→ Task objective
With pictures left out, only the lines from the one containing "The height and" through the end of the records should be reproduced exactly, please.

→ Supplied records
◆ ◆ ◆ ◆

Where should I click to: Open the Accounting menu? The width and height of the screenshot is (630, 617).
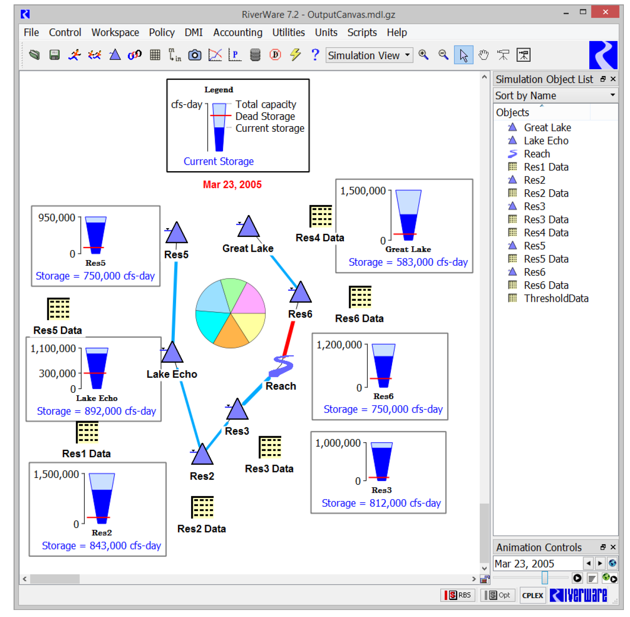tap(237, 32)
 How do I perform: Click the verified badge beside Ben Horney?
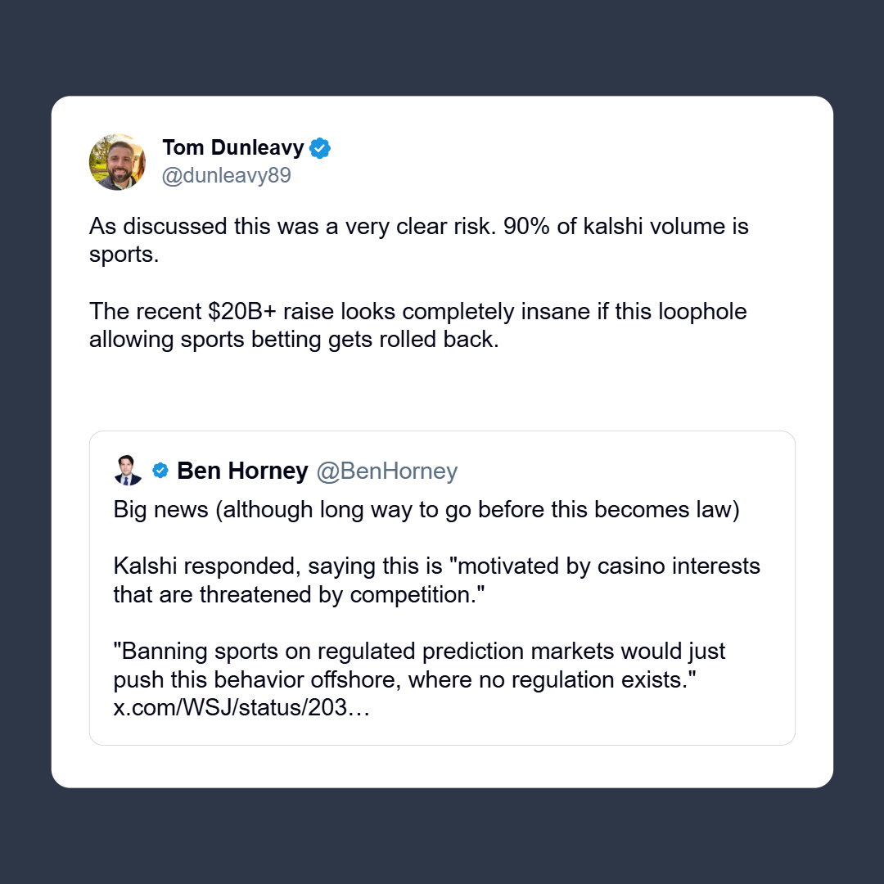click(160, 471)
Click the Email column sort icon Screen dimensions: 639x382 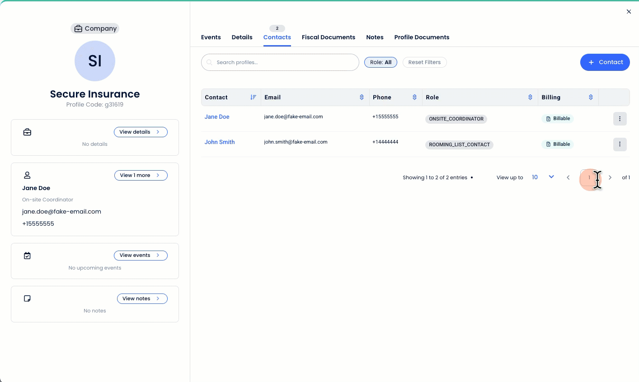pyautogui.click(x=362, y=97)
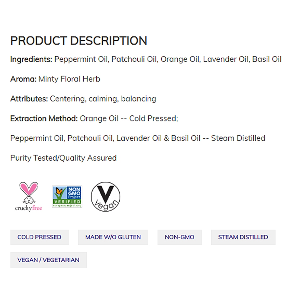The width and height of the screenshot is (302, 302).
Task: Select the MADE W/O GLUTEN tag
Action: coord(113,237)
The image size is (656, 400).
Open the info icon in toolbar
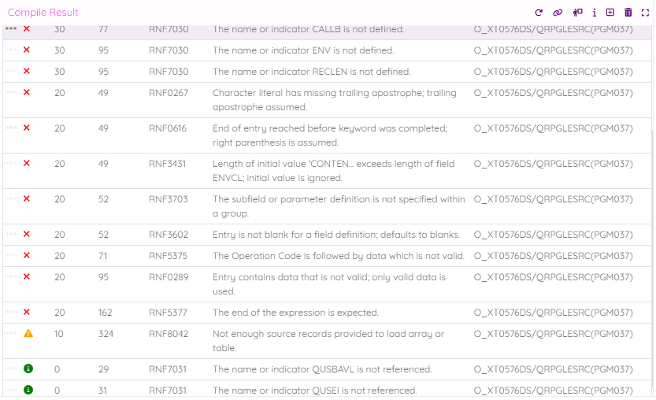pos(595,13)
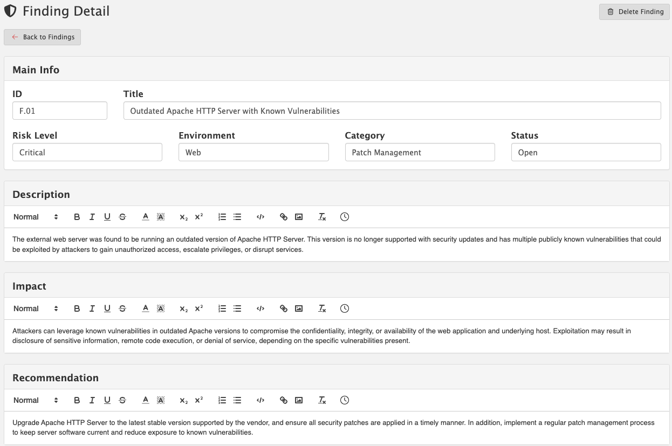Click Delete Finding button
672x446 pixels.
click(x=634, y=11)
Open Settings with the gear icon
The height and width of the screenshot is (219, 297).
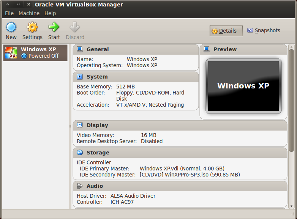[x=32, y=27]
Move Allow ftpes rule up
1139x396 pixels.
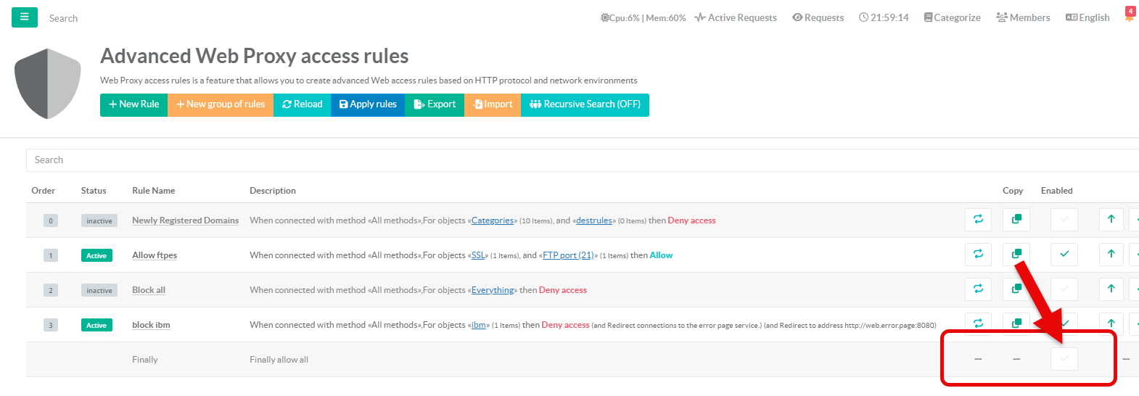(1111, 254)
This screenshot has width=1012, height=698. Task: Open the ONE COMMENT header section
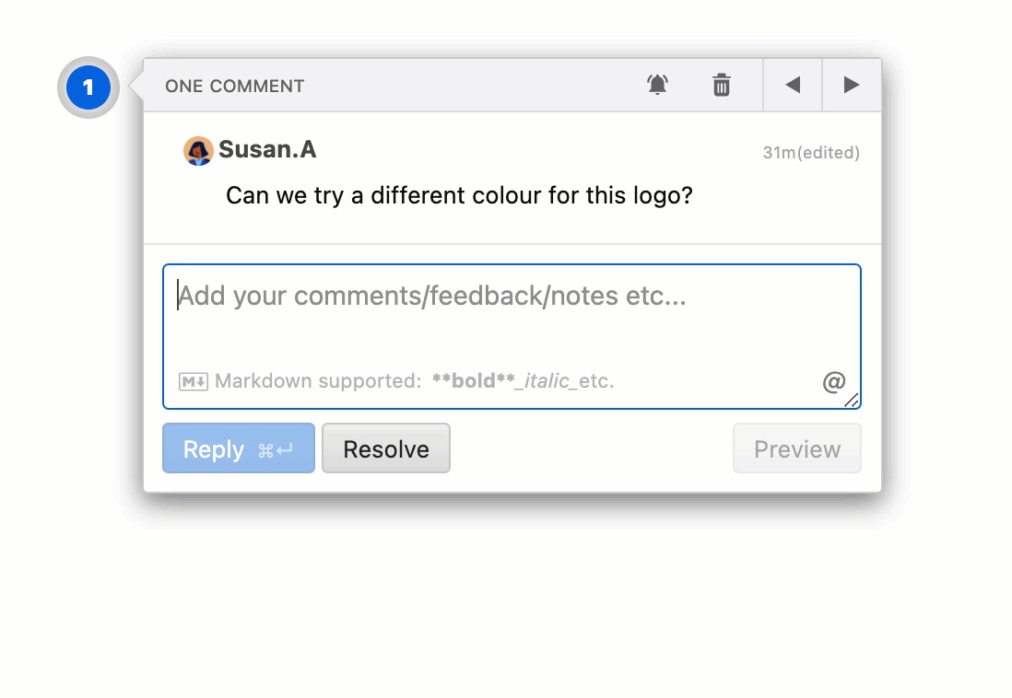(x=234, y=86)
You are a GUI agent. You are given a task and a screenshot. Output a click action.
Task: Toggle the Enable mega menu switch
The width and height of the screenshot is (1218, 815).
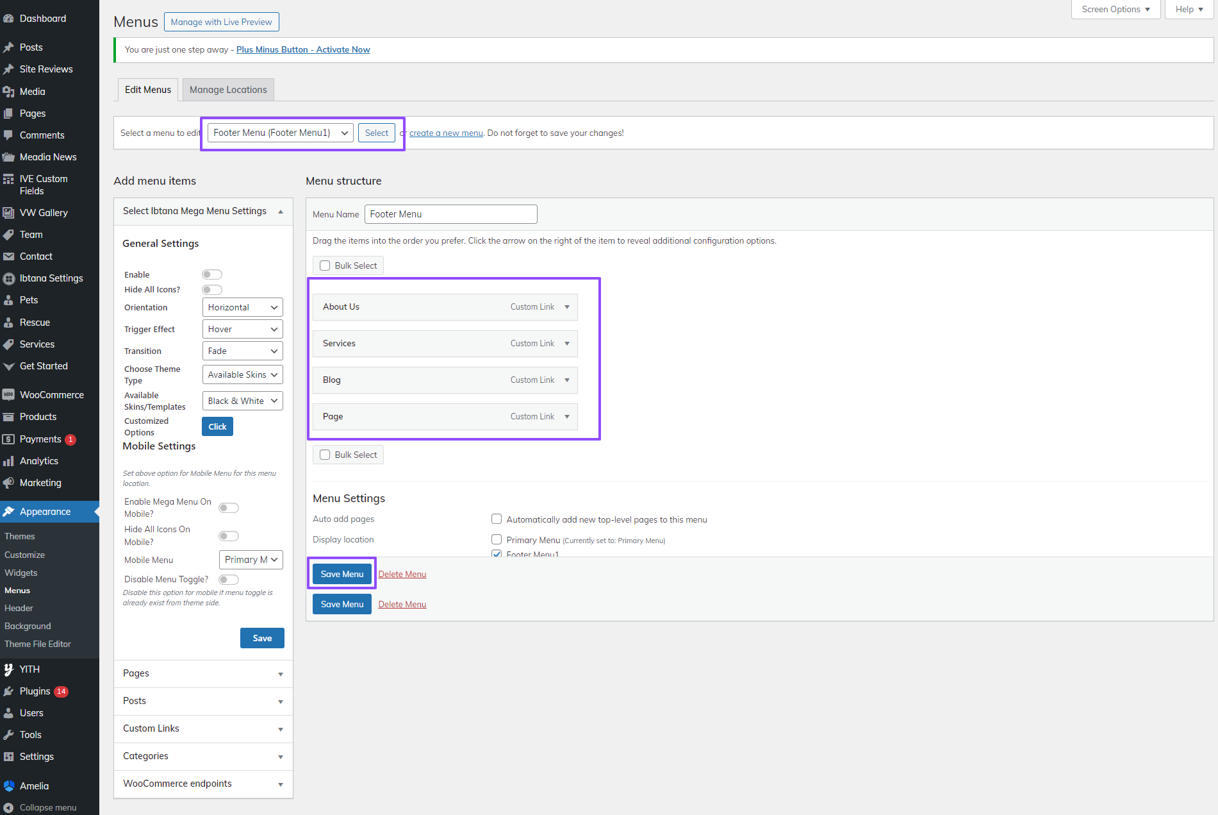coord(211,274)
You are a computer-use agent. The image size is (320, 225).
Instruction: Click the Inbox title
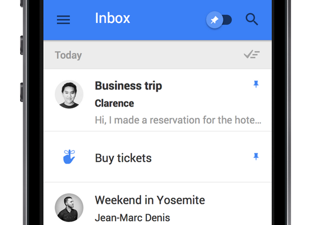point(113,18)
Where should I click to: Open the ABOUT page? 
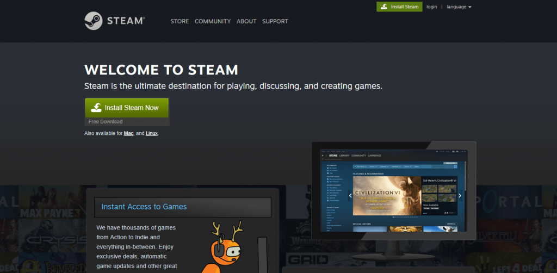tap(246, 22)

◆ ◆ ◆ ◆

→ Response for this exercise
The height and width of the screenshot is (219, 297).
[x=32, y=27]
Move Allow ftpes rule up
1139x396 pixels.
(1111, 254)
This screenshot has width=1012, height=698. Task: Open the ONE COMMENT header section
(x=234, y=86)
You are a GUI agent. You are given a task and a screenshot. Output a click action.
Task: Toggle the Enable mega menu switch
The width and height of the screenshot is (1218, 815).
coord(211,274)
You are a computer-use agent. The image size is (320, 225).
Instruction: Click the Inbox title
point(113,18)
Where should I click to: Open the ABOUT page? 
tap(246, 22)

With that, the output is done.